Viajou depois para a Grécia onde fotografou jovens com questões de identidade para a série Youth of Athens. Concorreu a uma bolsa da Gulbenkian, conseguiu e rumou a Atenas. “Mais uma vez não tinha nada programado. Saía à rua, encontrava um jovem que me chamava a atenção, explicava-lhe o que estava a fazer e pedia-lhe para o fotografar em casa, com os amigos e no dia-a-dia. Todos reagiram bem, nunca tive um não e fotografei nove jovens para a série.”

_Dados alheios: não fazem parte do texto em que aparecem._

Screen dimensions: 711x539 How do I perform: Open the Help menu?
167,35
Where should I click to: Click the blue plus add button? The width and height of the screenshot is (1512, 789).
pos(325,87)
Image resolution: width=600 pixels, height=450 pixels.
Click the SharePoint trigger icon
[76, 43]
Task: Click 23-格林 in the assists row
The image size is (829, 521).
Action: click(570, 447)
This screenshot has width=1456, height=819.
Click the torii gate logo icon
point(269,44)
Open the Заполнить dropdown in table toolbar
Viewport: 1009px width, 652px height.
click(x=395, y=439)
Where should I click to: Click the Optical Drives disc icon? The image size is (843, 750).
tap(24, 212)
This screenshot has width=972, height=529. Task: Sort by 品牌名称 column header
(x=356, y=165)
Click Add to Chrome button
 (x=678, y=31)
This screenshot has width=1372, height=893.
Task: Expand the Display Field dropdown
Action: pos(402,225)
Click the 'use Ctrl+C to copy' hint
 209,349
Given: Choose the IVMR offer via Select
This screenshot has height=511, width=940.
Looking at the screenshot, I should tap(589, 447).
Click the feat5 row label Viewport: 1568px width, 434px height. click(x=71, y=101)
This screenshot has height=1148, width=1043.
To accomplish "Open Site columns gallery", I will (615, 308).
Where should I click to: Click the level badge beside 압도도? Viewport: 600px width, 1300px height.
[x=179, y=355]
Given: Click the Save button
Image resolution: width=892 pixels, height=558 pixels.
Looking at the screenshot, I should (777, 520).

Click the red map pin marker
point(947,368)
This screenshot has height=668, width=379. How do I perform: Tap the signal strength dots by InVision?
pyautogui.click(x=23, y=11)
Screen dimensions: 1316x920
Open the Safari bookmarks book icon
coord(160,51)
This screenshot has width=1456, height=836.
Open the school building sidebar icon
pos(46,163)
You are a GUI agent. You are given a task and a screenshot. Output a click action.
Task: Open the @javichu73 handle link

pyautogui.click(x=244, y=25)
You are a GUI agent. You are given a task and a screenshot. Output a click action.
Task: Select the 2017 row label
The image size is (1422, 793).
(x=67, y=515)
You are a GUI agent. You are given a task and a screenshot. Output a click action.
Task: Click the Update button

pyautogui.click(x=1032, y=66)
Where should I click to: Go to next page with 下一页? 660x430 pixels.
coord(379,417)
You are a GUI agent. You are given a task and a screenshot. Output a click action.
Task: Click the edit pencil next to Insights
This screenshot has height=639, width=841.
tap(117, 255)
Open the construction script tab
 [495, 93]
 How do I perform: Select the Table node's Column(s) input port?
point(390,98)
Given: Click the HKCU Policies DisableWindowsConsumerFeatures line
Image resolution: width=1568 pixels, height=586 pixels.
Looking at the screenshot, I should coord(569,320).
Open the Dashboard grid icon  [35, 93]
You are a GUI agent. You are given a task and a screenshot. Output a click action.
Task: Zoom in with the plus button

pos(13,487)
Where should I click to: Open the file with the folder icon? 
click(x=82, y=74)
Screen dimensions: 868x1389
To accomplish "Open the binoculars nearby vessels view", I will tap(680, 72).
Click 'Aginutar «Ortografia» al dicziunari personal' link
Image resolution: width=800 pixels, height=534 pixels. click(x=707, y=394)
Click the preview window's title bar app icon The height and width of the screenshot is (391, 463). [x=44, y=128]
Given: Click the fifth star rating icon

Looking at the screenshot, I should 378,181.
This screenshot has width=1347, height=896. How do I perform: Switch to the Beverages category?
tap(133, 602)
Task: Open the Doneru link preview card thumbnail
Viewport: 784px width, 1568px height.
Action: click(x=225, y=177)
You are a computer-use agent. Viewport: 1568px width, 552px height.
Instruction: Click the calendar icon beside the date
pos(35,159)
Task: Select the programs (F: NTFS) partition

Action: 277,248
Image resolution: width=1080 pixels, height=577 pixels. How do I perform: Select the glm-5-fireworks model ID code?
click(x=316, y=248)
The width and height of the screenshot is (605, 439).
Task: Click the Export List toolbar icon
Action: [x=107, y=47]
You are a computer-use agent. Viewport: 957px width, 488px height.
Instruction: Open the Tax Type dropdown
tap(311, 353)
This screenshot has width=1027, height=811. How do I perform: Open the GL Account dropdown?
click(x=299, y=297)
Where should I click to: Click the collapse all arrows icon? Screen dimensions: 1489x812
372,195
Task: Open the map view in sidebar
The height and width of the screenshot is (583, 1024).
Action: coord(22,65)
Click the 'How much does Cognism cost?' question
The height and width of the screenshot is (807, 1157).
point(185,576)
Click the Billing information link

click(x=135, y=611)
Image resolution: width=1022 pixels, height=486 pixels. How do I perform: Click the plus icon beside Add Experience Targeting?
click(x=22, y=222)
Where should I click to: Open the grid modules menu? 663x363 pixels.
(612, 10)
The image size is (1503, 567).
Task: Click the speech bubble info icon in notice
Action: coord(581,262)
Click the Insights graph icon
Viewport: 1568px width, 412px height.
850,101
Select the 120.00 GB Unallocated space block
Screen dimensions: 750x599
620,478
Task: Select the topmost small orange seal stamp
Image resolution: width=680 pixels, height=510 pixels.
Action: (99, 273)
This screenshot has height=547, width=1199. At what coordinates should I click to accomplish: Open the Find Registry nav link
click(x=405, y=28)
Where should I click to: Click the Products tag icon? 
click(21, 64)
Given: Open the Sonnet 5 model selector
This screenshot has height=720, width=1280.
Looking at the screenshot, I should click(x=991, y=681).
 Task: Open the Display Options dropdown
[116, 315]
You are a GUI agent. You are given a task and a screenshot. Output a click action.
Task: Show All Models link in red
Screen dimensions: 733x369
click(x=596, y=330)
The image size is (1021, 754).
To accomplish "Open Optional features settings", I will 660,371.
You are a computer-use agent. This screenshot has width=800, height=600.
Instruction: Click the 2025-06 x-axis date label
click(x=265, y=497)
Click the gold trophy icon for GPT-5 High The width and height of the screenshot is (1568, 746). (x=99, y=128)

Percebi ao longo da conversa e ao fazer algumas comparações do seu trabalho com o de Nan Goldin (devido ao lado intimista que os une) que a comparação não faz sentido pois ao contrário de Nan Goldin, Pauliana procura captar o lado bonito das pessoas que fotografa, algo que se percebe ao percorrer os olhos pelas suas variadas séries. “Quando fotografei os transexuais do Conde Redondo era muito fácil ir buscar o seu lado feio, das nódoas negras e do fim de noite. Afinal é fácil fotografar alguém bêbedo. Eu normalmente procuro o lado belo das pessoas, não quero o lado feio e decadente. Tento que as minhas fotografias sejam quadros”.
5 Manias na Fotografia
1 - Não gosto de flash. É uma luz artificial, embora existam truques para a tornar menos artificial. Prefiro sofrer durante meia hora e usar a luz existente.
2 – Sou muito esquisita com a composição da imagem. Sempre gostei muito de pintura e passava horas em museus. Para mim uma imagem tem que estar bem equilibrada e a composição tem que ser perfeita. As linhas têm que estar direitas, as pessoas não podem estar coladas umas às outras e não quero marcas nas minhas fotografias.
3 – Detesto usar tripé. Gosto de estar completamente livre e de dar o mínimo nas vistas possível. Gosto de andar invisível.
4 – Não gosto de usar zoom. Só uso lentes de 35mm ou 50mm porque gosto de estar lado a lado com as pessoas.
5 - Prefiro o analógico. Fotografo menos e penso mais.